Igor Ivanov and the Russian Retreat to Moscow
By Mark Almond
Moscow Times, Russia
May 12 2004
It is getting to be a habit. Any post-communist leader seeing Igor
Ivanov across the threshold of his presidential palace knows his time
is up.
On Oct. 6, 2000, it was Slobodan Milosevic who received the
then-Russian foreign minister as graciously as a living political
corpse can receive his undertaker. Late last November, it was Georgian
President Eduard Shevardnadze who found Ivanov escorting him off the
premises of the presidential villa in Tbilisi.

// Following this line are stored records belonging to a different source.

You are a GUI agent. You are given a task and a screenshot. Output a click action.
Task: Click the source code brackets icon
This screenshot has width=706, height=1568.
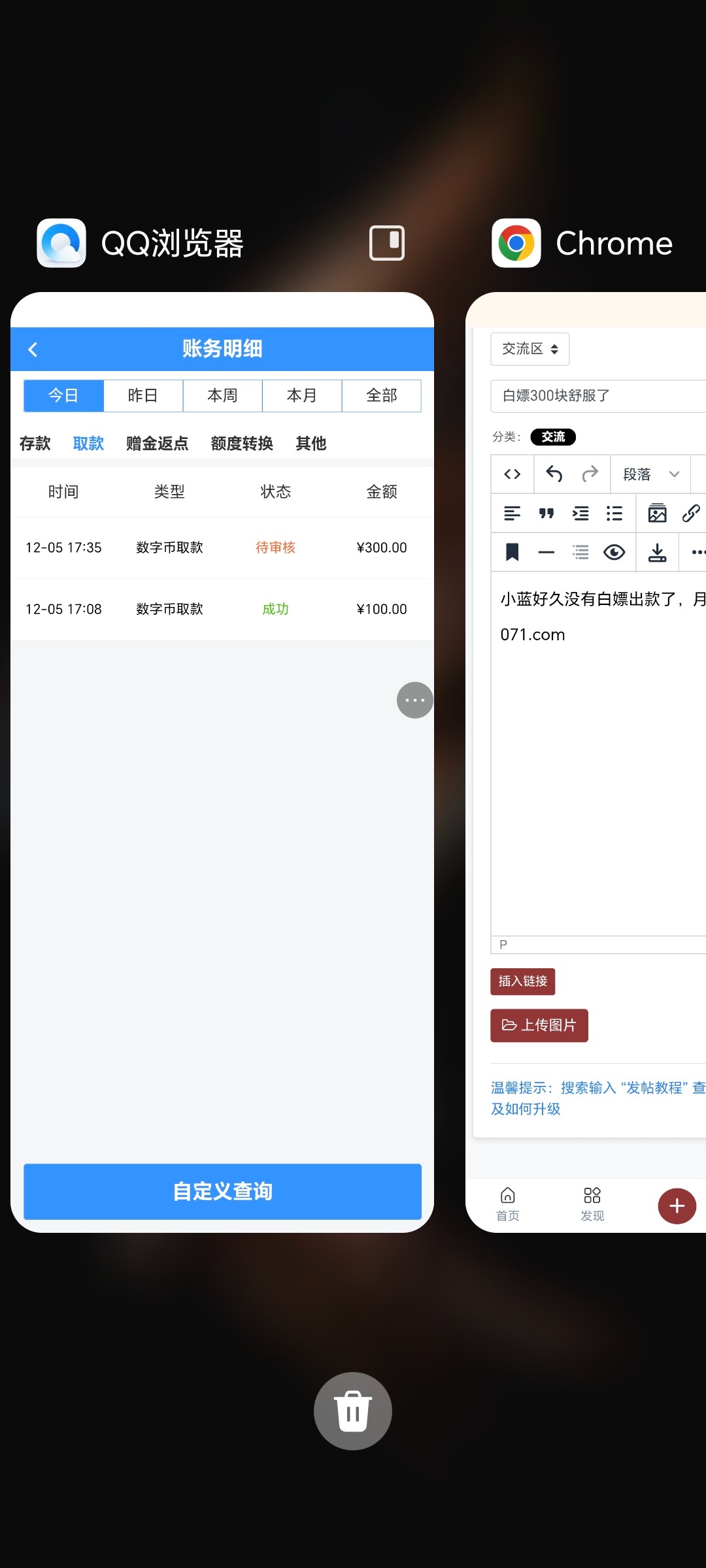click(513, 474)
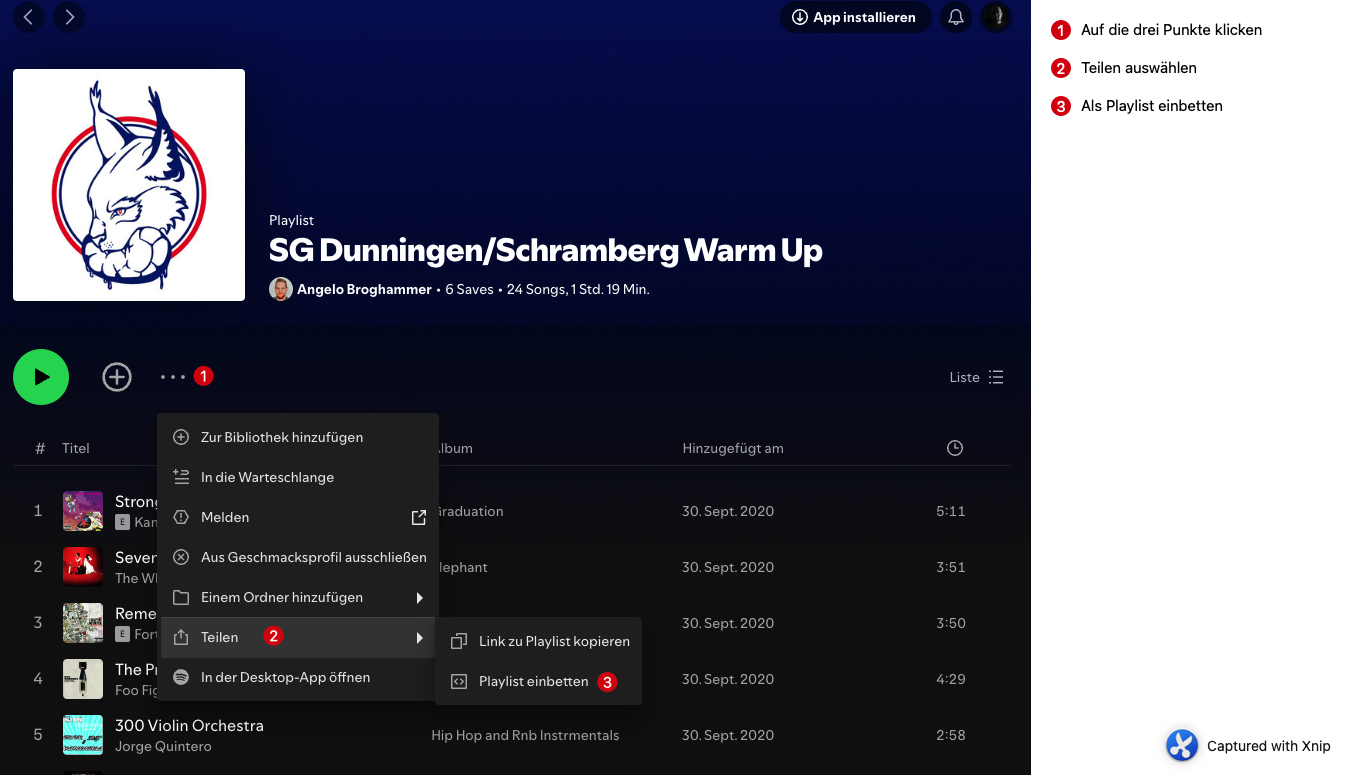Screen dimensions: 1351x775
Task: Open the profile avatar in the top corner
Action: (995, 17)
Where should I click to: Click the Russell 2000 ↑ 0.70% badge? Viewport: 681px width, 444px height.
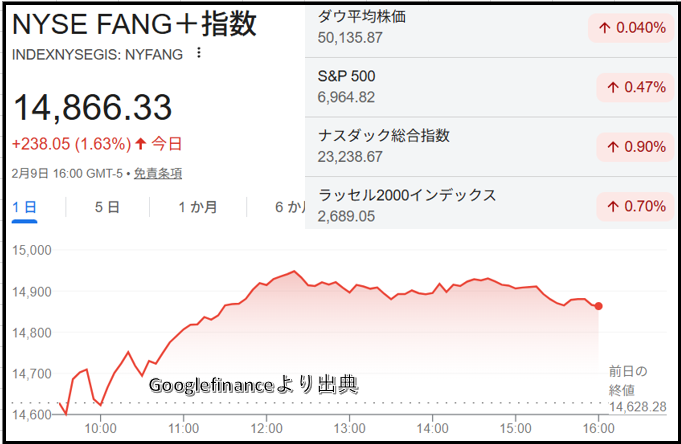(632, 206)
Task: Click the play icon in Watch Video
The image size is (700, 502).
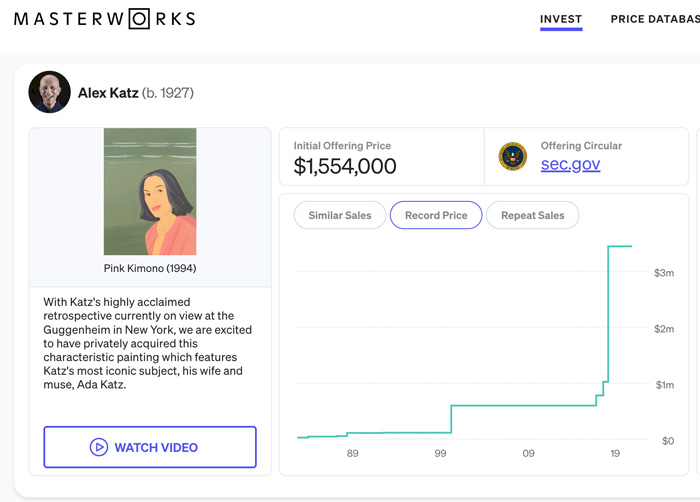Action: tap(99, 447)
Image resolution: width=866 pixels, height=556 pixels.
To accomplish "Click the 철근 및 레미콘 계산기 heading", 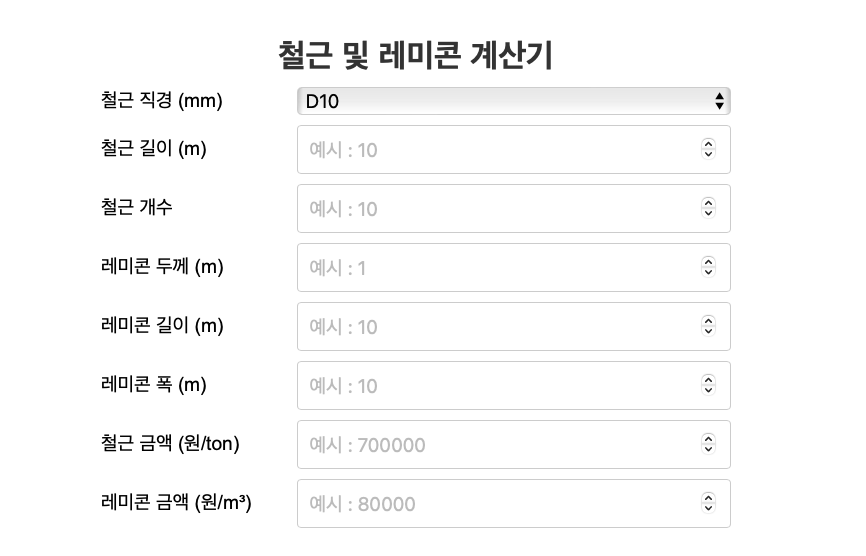I will (415, 56).
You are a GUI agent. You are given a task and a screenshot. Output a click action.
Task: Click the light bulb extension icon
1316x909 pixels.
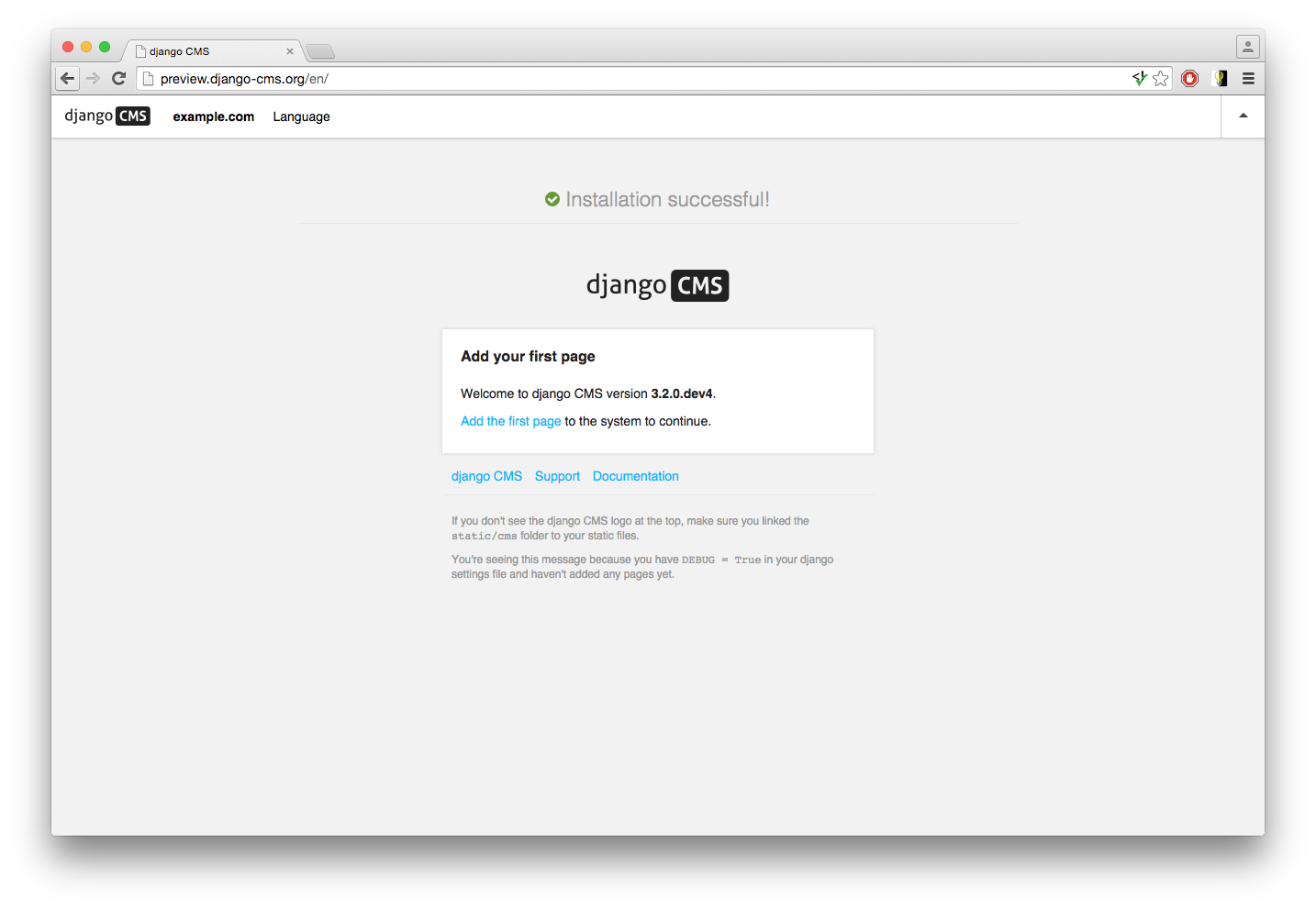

Now Adzharia's Aslan Abashidze and assorted family members and
hangers-on have been given a one way ride on Ivanov's plane from
Batumi to Moscow.
Even after swapping his role from foreign minister to secretary of
the Security Council, Ivanov has carried on his role as an angel of
political death. Oddly, the victims of Ivanov's political version of
euthanasia have all been on Washington's rather than Moscow's hit-list
of obvious geopolitical targets.
It seems that whenever popular discontent at poverty and corruption
reaches a critical mass fired by George Soros' money and CIA muscle,
Ivanov is on hand to offer the coup de grace. Perhaps President
Vladimir Putin sometimes wonders whether one day -- after seeking
a controversial third term? -- he will receive a gentle nudge into
obscurity, or even a ticket to the Hague from Ivanov.
Russia has been in retreat since the collapse of the Soviet Union.
Many of us can remember how in the late 1980s people in Boris
Yeltsin's camp explained that Soviet imperialism was bad for ordinary
Russians. Hadn't the British or Dutch got richer as their empires
vanished? Wouldn't Russians be even better off without the burdens
of Brezhnevian overstretch? In many ways they were right. Ordinary
Russians had paid a high price for the Kremlin's superpower status.
But sadly, the opposite of imperialism is not necessarily any more
advantageous.
It would no doubt be nicer if Russians could just get on with trying
to make a living. Siren voices say that that is precisely what is
happening now. Economic growth is making life more bearable for more
Russians than at any time since the early 1980s. No longer is it just
a rich micro-percentage that benefits from reform. And so no wonder
Putin enjoys real popularity.
Yet Russia's retreat from world power politics, personalized by the
prominence of Ivanov in the Kremlin policymaking apparatus, could
easily have dire domestic economic consequences.
At present, high oil prices buoy up the Russian economy. Even pensions
are getting paid on time. But step by step, Russia's significance as an
independent actor in the world of natural resources is being cut back.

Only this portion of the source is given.